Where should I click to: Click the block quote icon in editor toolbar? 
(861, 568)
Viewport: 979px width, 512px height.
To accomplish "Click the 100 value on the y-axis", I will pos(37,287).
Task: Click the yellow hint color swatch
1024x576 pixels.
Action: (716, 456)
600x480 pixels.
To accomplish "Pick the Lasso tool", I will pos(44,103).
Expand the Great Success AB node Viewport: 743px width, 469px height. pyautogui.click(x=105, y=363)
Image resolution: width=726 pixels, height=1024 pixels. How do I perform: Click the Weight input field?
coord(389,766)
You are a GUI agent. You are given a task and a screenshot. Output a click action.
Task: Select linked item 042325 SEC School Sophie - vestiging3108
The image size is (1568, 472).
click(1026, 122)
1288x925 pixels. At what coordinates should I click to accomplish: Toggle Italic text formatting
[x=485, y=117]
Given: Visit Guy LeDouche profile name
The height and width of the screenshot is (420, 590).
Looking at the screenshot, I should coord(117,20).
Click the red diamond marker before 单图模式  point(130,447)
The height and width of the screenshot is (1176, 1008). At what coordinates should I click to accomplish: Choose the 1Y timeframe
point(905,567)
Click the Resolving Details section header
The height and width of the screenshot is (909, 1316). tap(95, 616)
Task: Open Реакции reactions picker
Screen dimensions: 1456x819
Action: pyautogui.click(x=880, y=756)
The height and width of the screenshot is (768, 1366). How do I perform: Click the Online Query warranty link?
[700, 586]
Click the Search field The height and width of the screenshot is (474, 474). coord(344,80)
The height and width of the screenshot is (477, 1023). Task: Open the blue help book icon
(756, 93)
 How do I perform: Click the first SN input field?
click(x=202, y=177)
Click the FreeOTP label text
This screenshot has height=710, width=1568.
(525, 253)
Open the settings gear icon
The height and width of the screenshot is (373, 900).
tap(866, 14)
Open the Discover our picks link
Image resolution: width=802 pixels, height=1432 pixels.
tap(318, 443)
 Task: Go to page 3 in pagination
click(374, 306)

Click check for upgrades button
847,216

■ **WHAT THIS TASK INVOLVES**: Render the lines above, from the line containing "Given: Visit Guy LeDouche profile name" through the line containing "Click the red", as a numbered list, leaving out any blank lines.

■ **SOLVED PROBLEM**:
1. Given: Visit Guy LeDouche profile name
2. The height and width of the screenshot is (420, 590).
3. Looking at the screenshot, I should coord(117,20).
4. Click the red diamond marker before 单图模式  point(130,447)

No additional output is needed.